We’ve come to the “Kyrie Eleison” of Give Us Rest. Kyrie Eleison means “Lord have mercy” in Greek, and it’s part of the ordinary Catholic mass, meaning that it’s recited every single day in addition to its inclusion in special masses like the Requiem mass. You will find that the mass text is very humble, aware of God’s holiness our own inadeqacy, and consequently takes on a pleading tone at times. The David Crowder* Band explores the theme of God’s mercy in three songs: one asking for mercy, one humbled by His offer of mercy, and one exuberant to receive His mercy.

In the album, the actual Kyrie Eleison text is set (in English translation and in the Greek) to a percussive, synthesized, minor-ish backdrop. You’ll find the recording here. It’s a full five minutes and seventeen seconds with only one departure from the traditional text, which makes it sort of meditative. The chimes included in the beginning and during the interlude are reminiscent of the chimes Catholic and Anglican churches use during communion, or of church bells.

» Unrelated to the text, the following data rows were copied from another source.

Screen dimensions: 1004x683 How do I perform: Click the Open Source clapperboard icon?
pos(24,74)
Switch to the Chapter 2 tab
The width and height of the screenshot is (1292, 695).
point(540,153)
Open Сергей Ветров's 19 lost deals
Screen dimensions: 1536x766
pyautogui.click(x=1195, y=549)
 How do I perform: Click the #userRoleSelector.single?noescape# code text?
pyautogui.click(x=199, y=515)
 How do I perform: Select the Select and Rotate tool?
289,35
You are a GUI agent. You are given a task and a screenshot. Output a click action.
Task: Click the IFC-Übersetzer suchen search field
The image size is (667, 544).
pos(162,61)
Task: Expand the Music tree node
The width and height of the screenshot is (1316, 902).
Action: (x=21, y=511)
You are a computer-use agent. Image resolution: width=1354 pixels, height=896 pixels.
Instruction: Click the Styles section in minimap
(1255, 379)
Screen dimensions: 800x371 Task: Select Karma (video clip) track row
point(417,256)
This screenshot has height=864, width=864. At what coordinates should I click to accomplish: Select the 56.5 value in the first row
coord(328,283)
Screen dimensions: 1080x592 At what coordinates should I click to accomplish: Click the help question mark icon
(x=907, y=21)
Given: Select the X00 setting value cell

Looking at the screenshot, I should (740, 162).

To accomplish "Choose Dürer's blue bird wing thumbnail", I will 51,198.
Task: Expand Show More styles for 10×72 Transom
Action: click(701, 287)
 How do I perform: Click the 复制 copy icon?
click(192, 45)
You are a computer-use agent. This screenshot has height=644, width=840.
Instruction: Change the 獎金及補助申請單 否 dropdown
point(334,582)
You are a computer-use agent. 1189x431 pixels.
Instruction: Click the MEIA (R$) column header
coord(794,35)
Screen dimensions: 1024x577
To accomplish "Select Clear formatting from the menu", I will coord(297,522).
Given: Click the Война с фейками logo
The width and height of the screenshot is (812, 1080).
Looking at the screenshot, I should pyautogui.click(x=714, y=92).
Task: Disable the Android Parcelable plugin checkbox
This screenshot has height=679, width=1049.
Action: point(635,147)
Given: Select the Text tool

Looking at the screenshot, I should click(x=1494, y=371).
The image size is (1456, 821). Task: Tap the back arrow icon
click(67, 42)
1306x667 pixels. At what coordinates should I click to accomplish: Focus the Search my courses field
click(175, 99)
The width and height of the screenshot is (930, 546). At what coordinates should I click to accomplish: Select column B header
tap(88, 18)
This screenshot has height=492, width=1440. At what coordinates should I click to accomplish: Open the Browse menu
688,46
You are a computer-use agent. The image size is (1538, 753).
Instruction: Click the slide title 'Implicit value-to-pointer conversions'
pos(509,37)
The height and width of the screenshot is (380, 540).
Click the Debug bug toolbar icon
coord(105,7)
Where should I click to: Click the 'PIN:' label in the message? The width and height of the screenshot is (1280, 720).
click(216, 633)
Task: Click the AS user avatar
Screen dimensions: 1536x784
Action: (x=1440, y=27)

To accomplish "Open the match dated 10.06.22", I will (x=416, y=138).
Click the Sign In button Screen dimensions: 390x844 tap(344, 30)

But the David Crowder* Band does not stop there. Track six is entitled “Why Me?” and expands on the idea of needing God’s mercy, and receiving God’s mercy. The tone of humility is consistent with the mass text. The question “why me?” refers to the undeserved gift of God’s love. The simple, wailing vocals and acoustic guitar emphasize the need of the speaker and his undeserving nature. The song is full of awe and gratitude that God would bestow love and kindness on someone so unworthy. It’s necessary to remember our wretched state and the sins that would mark our souls to truly appreciate God’s unfailing love and saving grace.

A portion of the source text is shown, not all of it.